Please copy the entries below word for word, keeping each line in its original order and form.
* begin *
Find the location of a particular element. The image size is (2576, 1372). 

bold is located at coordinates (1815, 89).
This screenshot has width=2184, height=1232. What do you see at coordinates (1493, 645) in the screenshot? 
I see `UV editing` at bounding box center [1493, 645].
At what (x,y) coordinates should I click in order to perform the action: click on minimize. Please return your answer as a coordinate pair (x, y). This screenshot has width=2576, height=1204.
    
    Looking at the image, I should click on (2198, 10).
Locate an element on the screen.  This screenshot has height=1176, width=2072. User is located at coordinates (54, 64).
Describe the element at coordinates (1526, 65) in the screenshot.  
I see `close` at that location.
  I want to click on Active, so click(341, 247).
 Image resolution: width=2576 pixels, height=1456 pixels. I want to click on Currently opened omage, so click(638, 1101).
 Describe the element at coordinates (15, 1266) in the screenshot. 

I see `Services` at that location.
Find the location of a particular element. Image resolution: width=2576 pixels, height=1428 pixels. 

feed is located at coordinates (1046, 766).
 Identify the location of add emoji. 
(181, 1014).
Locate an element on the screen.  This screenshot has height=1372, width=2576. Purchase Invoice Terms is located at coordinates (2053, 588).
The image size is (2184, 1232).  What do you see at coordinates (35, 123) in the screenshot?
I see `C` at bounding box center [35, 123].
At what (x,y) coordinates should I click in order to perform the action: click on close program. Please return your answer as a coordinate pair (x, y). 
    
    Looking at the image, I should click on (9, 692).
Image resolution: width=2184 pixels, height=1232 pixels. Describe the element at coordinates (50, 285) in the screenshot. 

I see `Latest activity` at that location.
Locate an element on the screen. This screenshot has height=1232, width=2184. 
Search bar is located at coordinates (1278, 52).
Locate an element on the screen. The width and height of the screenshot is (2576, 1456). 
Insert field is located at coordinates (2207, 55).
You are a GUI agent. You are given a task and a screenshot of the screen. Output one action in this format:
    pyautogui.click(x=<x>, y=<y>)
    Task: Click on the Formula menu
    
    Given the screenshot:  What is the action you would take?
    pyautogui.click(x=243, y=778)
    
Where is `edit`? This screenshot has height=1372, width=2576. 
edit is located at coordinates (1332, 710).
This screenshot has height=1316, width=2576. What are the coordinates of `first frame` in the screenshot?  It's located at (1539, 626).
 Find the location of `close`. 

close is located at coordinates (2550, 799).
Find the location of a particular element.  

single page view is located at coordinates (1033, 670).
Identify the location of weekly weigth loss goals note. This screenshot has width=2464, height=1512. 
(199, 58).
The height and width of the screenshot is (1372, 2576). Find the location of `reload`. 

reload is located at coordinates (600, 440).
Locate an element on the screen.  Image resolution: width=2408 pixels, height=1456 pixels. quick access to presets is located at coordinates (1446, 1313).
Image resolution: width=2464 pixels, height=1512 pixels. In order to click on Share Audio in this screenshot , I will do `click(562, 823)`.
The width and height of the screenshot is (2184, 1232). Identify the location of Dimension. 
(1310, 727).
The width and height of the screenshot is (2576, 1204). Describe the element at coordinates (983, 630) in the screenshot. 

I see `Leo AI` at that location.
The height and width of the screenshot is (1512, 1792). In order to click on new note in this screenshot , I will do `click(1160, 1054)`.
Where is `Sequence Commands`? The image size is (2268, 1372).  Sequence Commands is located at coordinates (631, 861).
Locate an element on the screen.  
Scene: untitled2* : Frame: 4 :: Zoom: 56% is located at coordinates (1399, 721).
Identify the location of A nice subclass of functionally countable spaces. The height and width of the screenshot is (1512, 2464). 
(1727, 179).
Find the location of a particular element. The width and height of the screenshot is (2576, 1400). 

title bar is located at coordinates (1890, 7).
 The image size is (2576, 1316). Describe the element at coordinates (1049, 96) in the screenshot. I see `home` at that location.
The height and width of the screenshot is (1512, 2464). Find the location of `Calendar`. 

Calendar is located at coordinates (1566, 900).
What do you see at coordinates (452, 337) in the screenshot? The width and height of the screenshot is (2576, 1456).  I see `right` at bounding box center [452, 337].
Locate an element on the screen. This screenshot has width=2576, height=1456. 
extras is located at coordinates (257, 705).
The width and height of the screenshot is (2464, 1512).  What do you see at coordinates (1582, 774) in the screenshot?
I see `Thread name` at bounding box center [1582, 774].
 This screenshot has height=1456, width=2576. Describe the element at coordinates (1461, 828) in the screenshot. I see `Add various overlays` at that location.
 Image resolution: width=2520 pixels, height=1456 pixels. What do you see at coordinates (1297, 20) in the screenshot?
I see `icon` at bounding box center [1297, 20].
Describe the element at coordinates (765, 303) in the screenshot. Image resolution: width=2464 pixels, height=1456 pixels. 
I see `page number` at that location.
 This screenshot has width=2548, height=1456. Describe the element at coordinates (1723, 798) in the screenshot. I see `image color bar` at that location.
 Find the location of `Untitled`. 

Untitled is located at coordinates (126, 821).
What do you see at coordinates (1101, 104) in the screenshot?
* end *
*Reply to the exercise*.
Find the location of a particular element. The image size is (2576, 1372). 

bold is located at coordinates (1815, 89).
This screenshot has width=2184, height=1232. What do you see at coordinates (1493, 645) in the screenshot? 
I see `UV editing` at bounding box center [1493, 645].
At what (x,y) coordinates should I click in order to perform the action: click on minimize. Please return your answer as a coordinate pair (x, y). This screenshot has width=2576, height=1204.
    
    Looking at the image, I should click on (2198, 10).
Locate an element on the screen.  This screenshot has height=1176, width=2072. User is located at coordinates (54, 64).
Describe the element at coordinates (1526, 65) in the screenshot.  
I see `close` at that location.
  I want to click on Active, so click(341, 247).
 Image resolution: width=2576 pixels, height=1456 pixels. I want to click on Currently opened omage, so click(638, 1101).
 Describe the element at coordinates (15, 1266) in the screenshot. 

I see `Services` at that location.
Find the location of a particular element. Image resolution: width=2576 pixels, height=1428 pixels. 

feed is located at coordinates (1046, 766).
 Identify the location of add emoji. 
(181, 1014).
Locate an element on the screen.  This screenshot has height=1372, width=2576. Purchase Invoice Terms is located at coordinates (2053, 588).
The image size is (2184, 1232).  What do you see at coordinates (35, 123) in the screenshot?
I see `C` at bounding box center [35, 123].
At what (x,y) coordinates should I click in order to perform the action: click on close program. Please return your answer as a coordinate pair (x, y). 
    
    Looking at the image, I should click on (9, 692).
Image resolution: width=2184 pixels, height=1232 pixels. Describe the element at coordinates (50, 285) in the screenshot. 

I see `Latest activity` at that location.
Locate an element on the screen. This screenshot has height=1232, width=2184. 
Search bar is located at coordinates (1278, 52).
Locate an element on the screen. The width and height of the screenshot is (2576, 1456). 
Insert field is located at coordinates (2207, 55).
You are a GUI agent. You are given a task and a screenshot of the screen. Output one action in this format:
    pyautogui.click(x=<x>, y=<y>)
    Task: Click on the Formula menu
    
    Given the screenshot:  What is the action you would take?
    pyautogui.click(x=243, y=778)
    
Where is `edit`? This screenshot has height=1372, width=2576. 
edit is located at coordinates (1332, 710).
This screenshot has height=1316, width=2576. What are the coordinates of `first frame` in the screenshot?  It's located at (1539, 626).
 Find the location of `close`. 

close is located at coordinates (2550, 799).
Find the location of a particular element.  

single page view is located at coordinates (1033, 670).
Identify the location of weekly weigth loss goals note. This screenshot has width=2464, height=1512. 
(199, 58).
The height and width of the screenshot is (1372, 2576). Find the location of `reload`. 

reload is located at coordinates (600, 440).
Locate an element on the screen.  Image resolution: width=2408 pixels, height=1456 pixels. quick access to presets is located at coordinates (1446, 1313).
Image resolution: width=2464 pixels, height=1512 pixels. In order to click on Share Audio in this screenshot , I will do `click(562, 823)`.
The width and height of the screenshot is (2184, 1232). Identify the location of Dimension. 
(1310, 727).
The width and height of the screenshot is (2576, 1204). Describe the element at coordinates (983, 630) in the screenshot. 

I see `Leo AI` at that location.
The height and width of the screenshot is (1512, 1792). In order to click on new note in this screenshot , I will do `click(1160, 1054)`.
Where is `Sequence Commands`? The image size is (2268, 1372).  Sequence Commands is located at coordinates (631, 861).
Locate an element on the screen.  
Scene: untitled2* : Frame: 4 :: Zoom: 56% is located at coordinates (1399, 721).
Identify the location of A nice subclass of functionally countable spaces. The height and width of the screenshot is (1512, 2464). 
(1727, 179).
Find the location of a particular element. The width and height of the screenshot is (2576, 1400). 

title bar is located at coordinates (1890, 7).
 The image size is (2576, 1316). Describe the element at coordinates (1049, 96) in the screenshot. I see `home` at that location.
The height and width of the screenshot is (1512, 2464). Find the location of `Calendar`. 

Calendar is located at coordinates (1566, 900).
What do you see at coordinates (452, 337) in the screenshot? The width and height of the screenshot is (2576, 1456).  I see `right` at bounding box center [452, 337].
Locate an element on the screen. This screenshot has width=2576, height=1456. 
extras is located at coordinates (257, 705).
The width and height of the screenshot is (2464, 1512).  What do you see at coordinates (1582, 774) in the screenshot?
I see `Thread name` at bounding box center [1582, 774].
 This screenshot has height=1456, width=2576. Describe the element at coordinates (1461, 828) in the screenshot. I see `Add various overlays` at that location.
 Image resolution: width=2520 pixels, height=1456 pixels. What do you see at coordinates (1297, 20) in the screenshot?
I see `icon` at bounding box center [1297, 20].
Describe the element at coordinates (765, 303) in the screenshot. Image resolution: width=2464 pixels, height=1456 pixels. 
I see `page number` at that location.
 This screenshot has width=2548, height=1456. Describe the element at coordinates (1723, 798) in the screenshot. I see `image color bar` at that location.
 Find the location of `Untitled`. 

Untitled is located at coordinates (126, 821).
What do you see at coordinates (1101, 104) in the screenshot?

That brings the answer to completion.